Call Me By Your Name
The time has come when I must finally speak about the movie Call Me By Your Name, although I half-wonder what the point will be since you surely already know what I am going to say. It is a masterpiece. I have been breathlessly following the progress of this film since the casting was announced, the novel already being one of the most moving reads of my life, and ever since the film played at the Sundance Film Festival a year ago, hardly a day has gone by when I haven't read a new hosanna to the film's merits. The film finally opened in my tiny backwater last Friday and I was able to see it as it was meant to be seen, and yesterday the film and Timothée Chalamet's performance in it received much-deserved Oscar nominations, so I feel obliged to say something. The problem is that I don't know what I can say that hasn't already been said by other, more eloquent people.
Well, there is this: My main worry about a film adaption of this particular novel was that the entire narrative was the protagonist's inner monologue. How could they possibly convey Elio's thoughts and feelings without relying on elaborate speeches and corny voiceovers? The thing I did not expect was the extraordinary talent of Timothée Chalamet and his ability to show us everything we need to know without saying a word. I suppose it is inevitable that the stodgy old fuddy-duds at the Academy of Motion Picture Arts and Sciences will award Gary Oldman's prosthetics and scenery chewing in a movie that is generally acknowledged to be none too good, but it is Timothée's performance that will be remembered.
Before I go, I'd like to share with you (without permission)the words of our frequent commenter Pitbullshark, who shared these words at my mostly abandoned mirror site, all of which I agree with wholeheartedly. (These comments were posted in November. I didn't even see them until last week.)
The movie finally has been released, but alas, it is a very limited release in the United States so far. I was so fortunate to see the movie last night in Los Angeles (ha ha, suddenly the lobby of Arclight Hollywood looked like Outfest!), but it was in only one theater in Los Angeles and Los Angeles was the only city in California to get that release as of now.
It was a very packed house at the Arclight and the reviews have been top-notch, frequently describing the film as the best movie of the year, so if the movie has not been released where you live, take heart, because it probably will be soon enough.
The film is extremely wonderful and I recommend it to anybody. You might want to check out the outstanding review by Christy Lemire on the Roger Ebert movie reviews website.Timothee Chalamet is sexy to the max, having his shirt off about 65% of the movie and I love that easy relaxed smooth skinny look of his, like he hasn't the slightest doubt about his body, but the character has more doubts about his "beingness" despite being so smart and so musically talented. Way beyond his beauty, that actor is phenomenal. The very last shot in the movie, that seems to go on for 30 years, is the best acting I have ever seen in my life. And it wasn't only that one shot that demonstrated his astounding skill. I have acted on stage and in film myself, but I don't think I would ever know HOW to do it the way he did.
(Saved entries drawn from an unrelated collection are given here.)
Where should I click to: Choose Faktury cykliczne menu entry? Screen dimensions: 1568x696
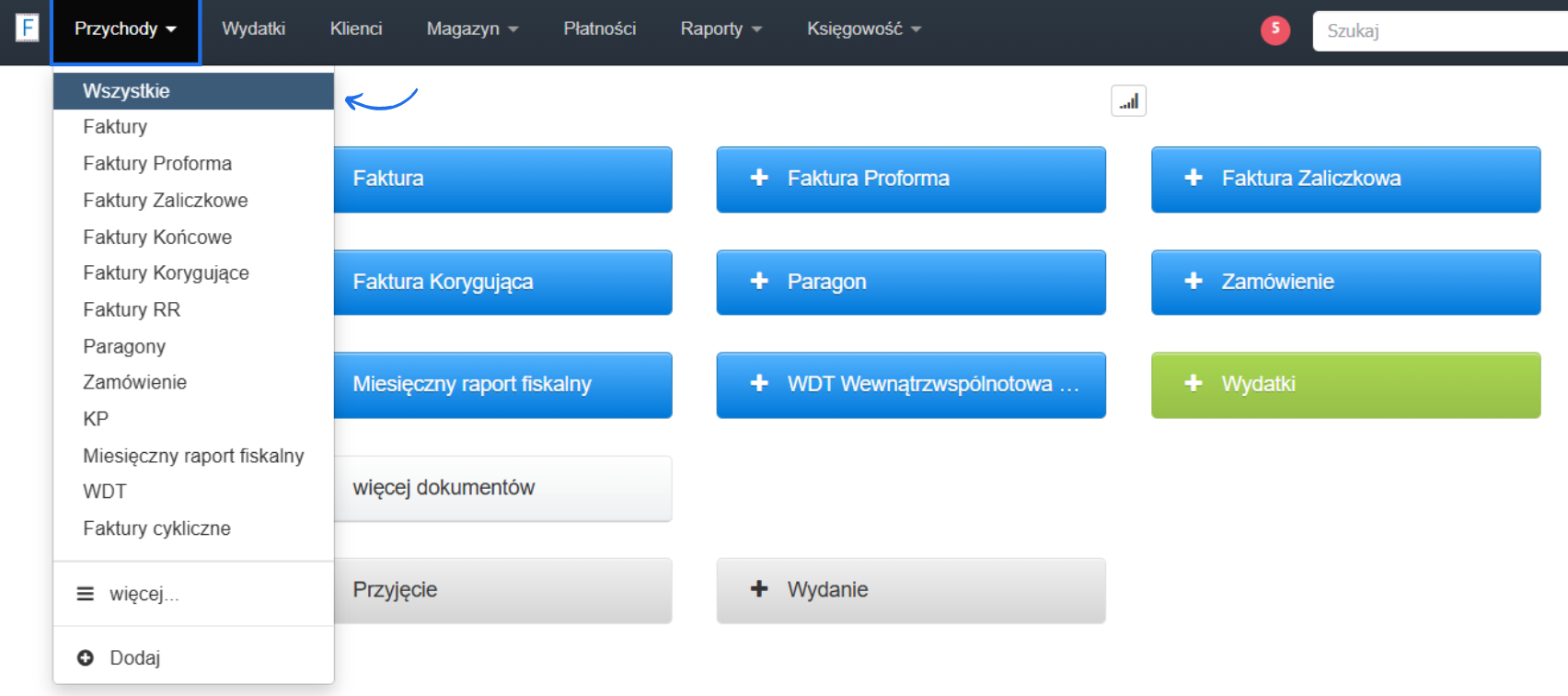(156, 528)
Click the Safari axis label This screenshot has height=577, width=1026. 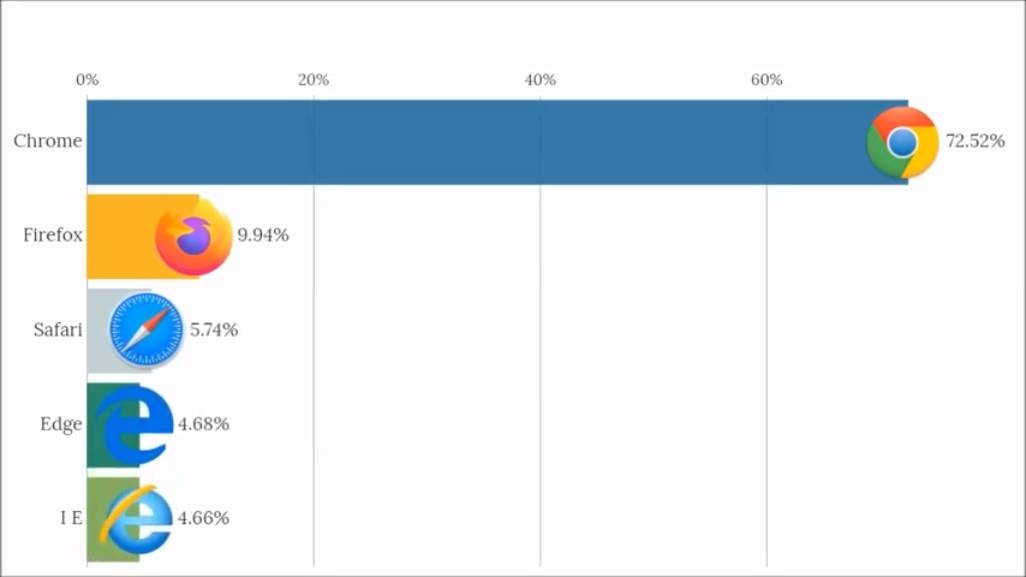(x=58, y=329)
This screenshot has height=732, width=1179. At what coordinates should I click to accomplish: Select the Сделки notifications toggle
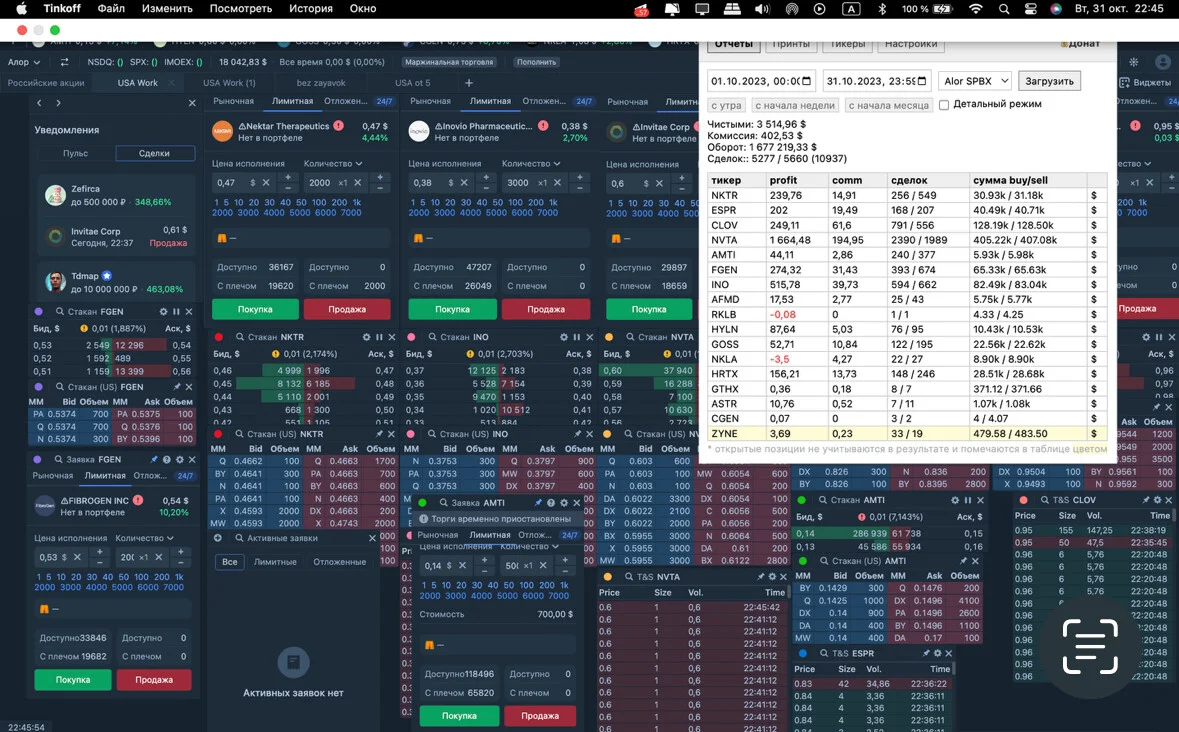(154, 153)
Before having seen the movie, I complained about the casting choices of the father and mother (I was neutral about Armie Hammer--I more like him than dislike him, but basically I am neutral--but I think casting him as Oliver was a good choice). However, I was wrong to prejudge; I very much loved the way Michael Stuhlbarg chose to play the father (loaded with enthusiasm and understanding), and Amira Casar, who played the mother, was beautiful. The only complaint I have (and it is a very small complaint), these actors and the settings have now taken over how I had imagined them from reading the book, but I am willing to trade all that for the choice of Timothee Chalamet, blowing away my personal previous vision of Elio.I am sure I will go see the movie again, probably more than once, but still the book is much "bigger". I read the book during my trip to Maui last Christmas break. When I got back from Maui, I kept reading the last five pages of the book every day for a month. I just couldn't let the book go and that ending strummed all my life's nostalgia strings. But finally I put the book on a shelf in my home library and moved on to other things.
But now that I have seen the movie, it has all come back to me, so I wanted to read those last five pages again. But instead, I read that whole last chapter again. Peculiarly, it was as if I had not read most of that chapter before, although I know I did. I guess it was just too intense and deep for me at the time. How much of it I had missed! Somehow, now, reading it again, it punched me so hard in the gut that it took me half a day to read just that one chapter, (reading so slowly and reading certain paragraphs over and over again before moving on), and I cried (vocally crying) all the way thorough it. I can't even understand why it hit me so much, but it sure did and yet it was all so wonderful.
I happen to be in a phase of reevaluating my whole life, what I describe as "having my deathbed regrets 30 years early so that I can do something about them", and that book is, well, as you well know, totally appropriate for something like that. Also, it gives me strength to now tell my Jungian Analyst about the Olivers and Elios, male and female, in my own life; clearly a therapeutic pandora's box that I have long needed to open yet hadn't had the courage to, yet, not even to my therapist.
Call Me By Your Name is in theaters now. Please support it. You may not know it, but it is the movie you need right now. The novel is by Andre Aciman, and you need to read that too.